Cogestione è il termine che si riferisce alla partecipazione attiva dei lavoratori nei processi decisionali delle aziende. Il termine riguarda anche una partecipazione ai risultati economici e alla redistribuzione degli utili.

La disciplina della cogestione varia significativamente a seconda degli ordinamenti nazionali.

Agli estremi opposti si trovano le situazioni degli Stati Uniti e della Germania: negli USA i lavoratori non hanno alcuna rappresentanza negli organi decisionali e la gestione è affidata a manager che hanno il compito di massimizzare il profitto per gli azionisti soci. In Germania, i lavoratori e le rappresentanze sindacali hanno invece un potere significativo nella gestione dell'azienda.

La giurisprudenza in materia di cogestione prevede il diritto di informazione, consultazione diretta e rappresentanza dei lavoratori nei processi decisionali. La legge indica gli ambiti decisionali per i quali i lavoratori devono essere informati, devono dare un'approvazione mediante votazione, quelli per i quali operano i loro rappresentanti.

Alcuni ordinamenti prevedono un sistema di cogestione con un solo organo, altri con due, uno esecutivo e l'altro di controllo. Dove abbiamo due organi solitamente i lavoratori eleggono 1/3 dei membri dell'organo di controllo. In un numero minore di casi, come nel modello tedesco, eleggono la metà dei membri dell'organo di controllo, e nei casi di indecisione prevale il voto del Presidente, che vale doppio e rappresenta gli azionisti.

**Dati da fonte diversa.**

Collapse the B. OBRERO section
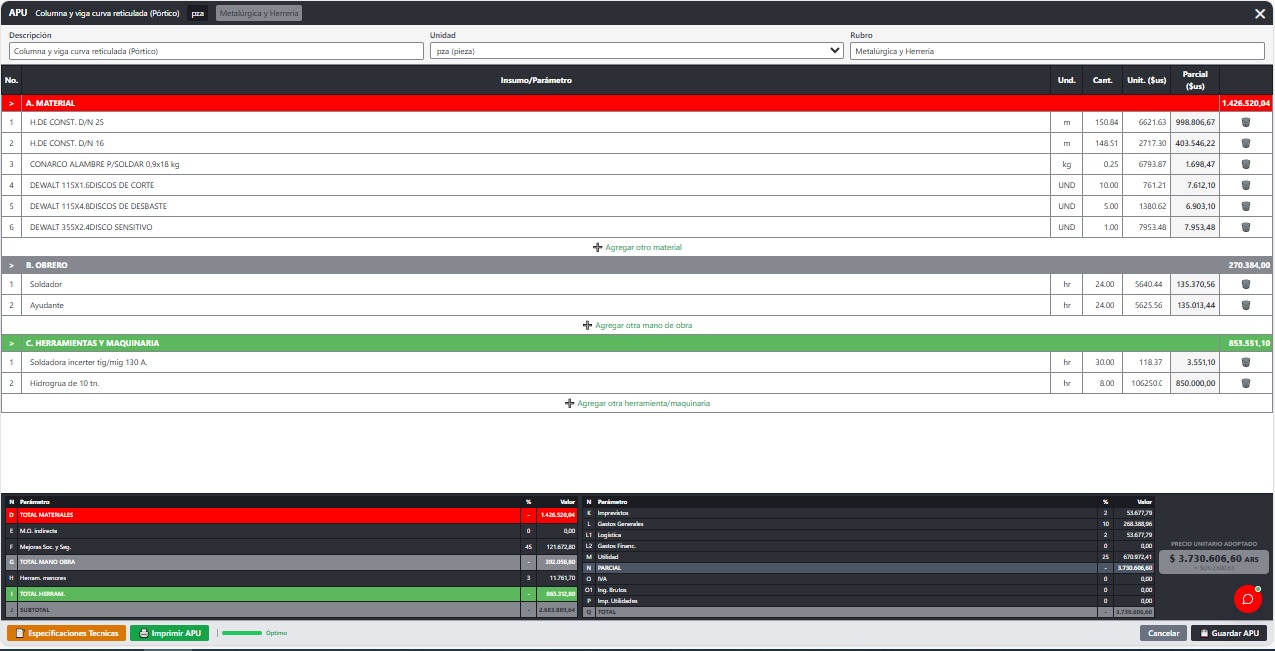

Negli ordinamenti che prevedono la cogestione con un solo organo decisionale, come la Svezia, i lavoratori eleggono due o tre rappresentanti nel Comitato Esecutivo, ed hanno eventualmente altri referenti nell'audit aziendale. In ogni caso, il board of director, i manager che compongono i comitati esecutivi e gestiscono direttamente l'azienda, sono eletti dagli azionisti-soci.